Prompt 1:
Answer the following from the article on Maurice O'Connell:
(a) In what year was he appointed governor of the Central Bank of Ireland?
(b) In what field does he hold a postgraduate degree?
(c) From what year did he work in the Irish Department of Finance?
Prompt 2:
Continue the article on Maurice O'Connell from its final sentence, in the same news style.

Passage shown:
:::
Author: Tom Burroughes (Market News Service, Inc, London)
Date: 1998/06/09
Irish central bank chief Maurice O’Connell, who comes to the job at the European Central Bank at a time when the Republic’s economy is bouyant, is generally regarded by the economics profession as leaning towards the dovish end of the spectrum.
A Classicist by education, O’Connell’s outlook is seen as having been fashioned in the political corridors of power rather than the more technocratic environment of central banking.
Appointed to the governorship of the Central Bank of Ireland in 1994, many see him feeling his way as he presides over an awkward period of strong growth and the demands of official interest rate convergence for the euro which, for Ireland, points sharply down rather than up. The Dublin government is being urged by Brussels to increase its budget surplus to ward off inflation.
During last month’s Central Bank of Ireland annual report, and on other recent occasions, the governor has begun to warn about the dangers of domestic inflation. He has been among the slowest of the high-interest-rate EMU entrants to bring rates down. Few, however, see in O’Connell a Damascus conversion to hawkishness.
Married with four children, O’Connell was educated several Irish schools before moving on to University College in Dublin, and holds a postgraduate degree in Ancient Classics. His career includes a spell as a Director of the European Investment Bank and Irish Telecom Investments. Experience relevant to his latest job was acquired while he served as a member of the European Community’s Monetary Committee.
In fact he spent much of his career in the Irish Department of Finance, working there from 1962 in all areas of the department. His tenure coincided with domestic economic issues such as tackling slow growth and high unemployment.
:::
Recorded data:
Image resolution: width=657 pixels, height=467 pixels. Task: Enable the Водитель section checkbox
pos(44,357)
:::
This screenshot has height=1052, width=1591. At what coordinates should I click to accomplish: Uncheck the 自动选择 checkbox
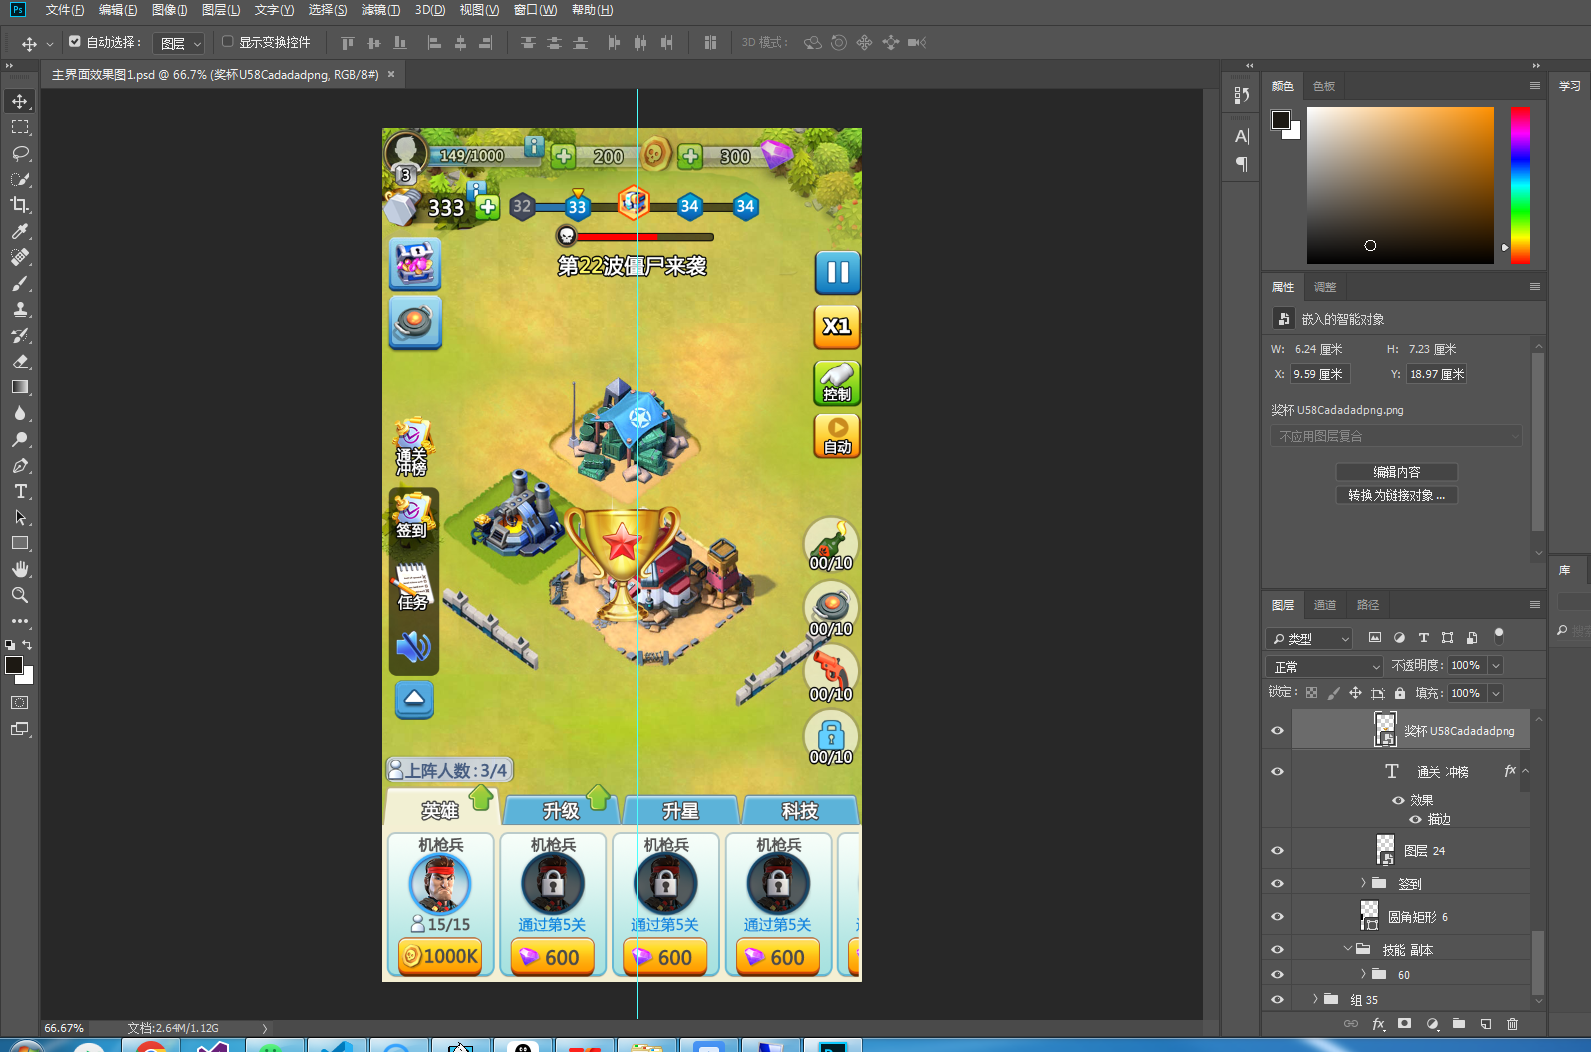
:::
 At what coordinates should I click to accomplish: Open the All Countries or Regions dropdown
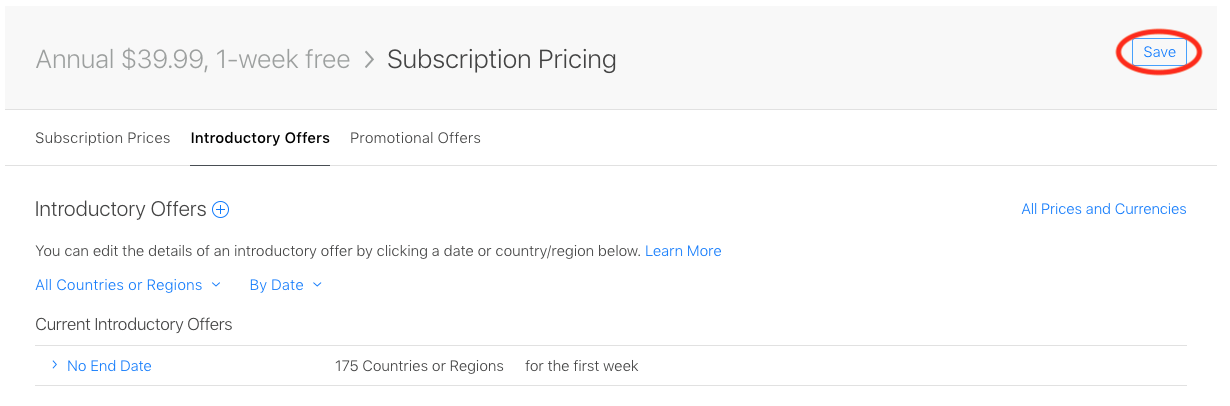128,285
:::
Exercise result 1:
(a) 1994
(b) Ancient Classics
(c) 1962

Exercise result 2:
He assumed the top job at the central bank with the 1992 European Exchange Rate crisis and subsequent punt devaluation still a vivid memory. This experience, rather than current inflation worries, may account for his recent caution about interest rates despite the requirement for convergence with the EMU “core”.
A senior economist at a Dublin-based bank, who asked not to be named, said O’Connell is perhaps more political compared to some other central bankers and his long career as a civil servant may colour his views about the conduct of monetary policy.
“He would probably be more of the old-style civil servant, aware of political needs and political pressures. He came to the fore when problems in Ireland were of loose public finances and high unemployment,” the economist said.
His experiences and training would probably be more likely to make O’Connell a dove rather than a hawk, although recent experience in guiding a fast-growing economy with strong asset prices may have begun to influence his views, the economist continued. He added that O’Connell was probably a pragmatic supporter of the euro but not a “deep believer” in the project.
The strength of the Irish economy at present certainly gives O’Connell a different perspective to that of many other ECB central bankers who face much slower growth and stubbornly high unemployment. Austin Hughes, an analyst at Irish Intercontinental Bank, said, “His record in terms of recent steering of the economy is reasonably positive.”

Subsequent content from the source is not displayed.